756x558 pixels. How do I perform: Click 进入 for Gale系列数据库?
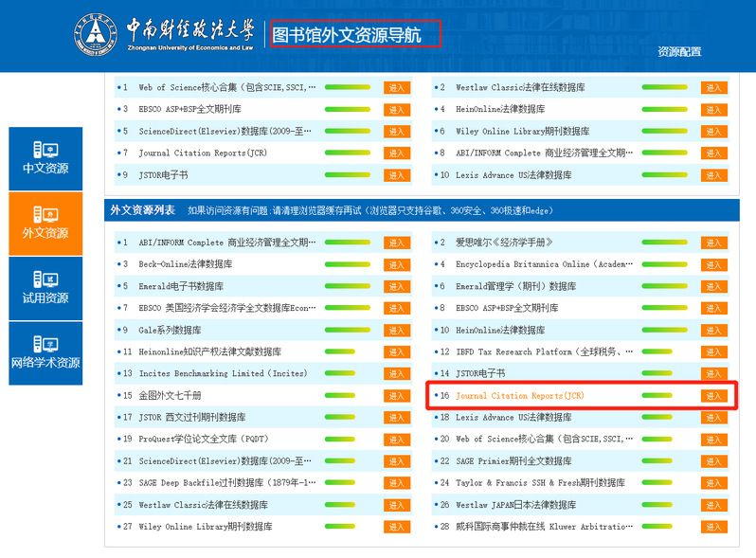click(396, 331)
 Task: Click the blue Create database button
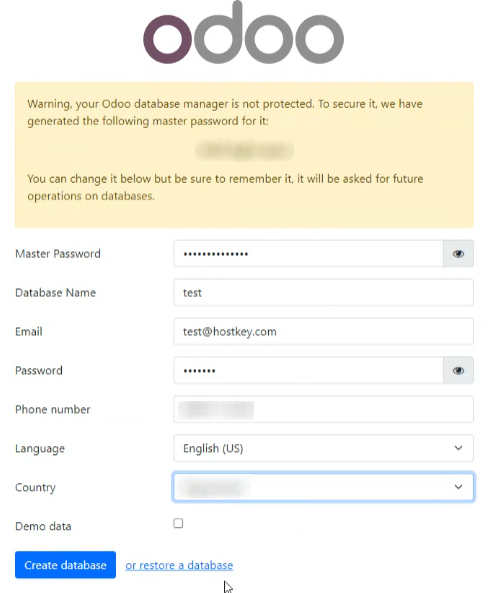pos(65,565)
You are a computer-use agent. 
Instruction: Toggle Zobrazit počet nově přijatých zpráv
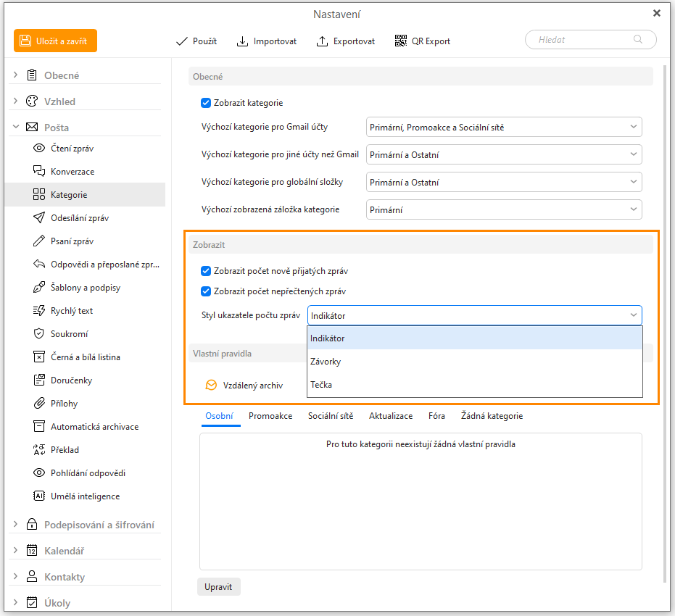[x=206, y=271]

- - -

> **Task objective**: Leaving the pictures out, copy exactly the lines from the line that contains "You are a computer-use agent." to the last line of the data, both ends included.

> **Problem solution**:
You are a computer-use agent. 
Instruction: Toggle Zobrazit počet nově přijatých zpráv
[x=206, y=271]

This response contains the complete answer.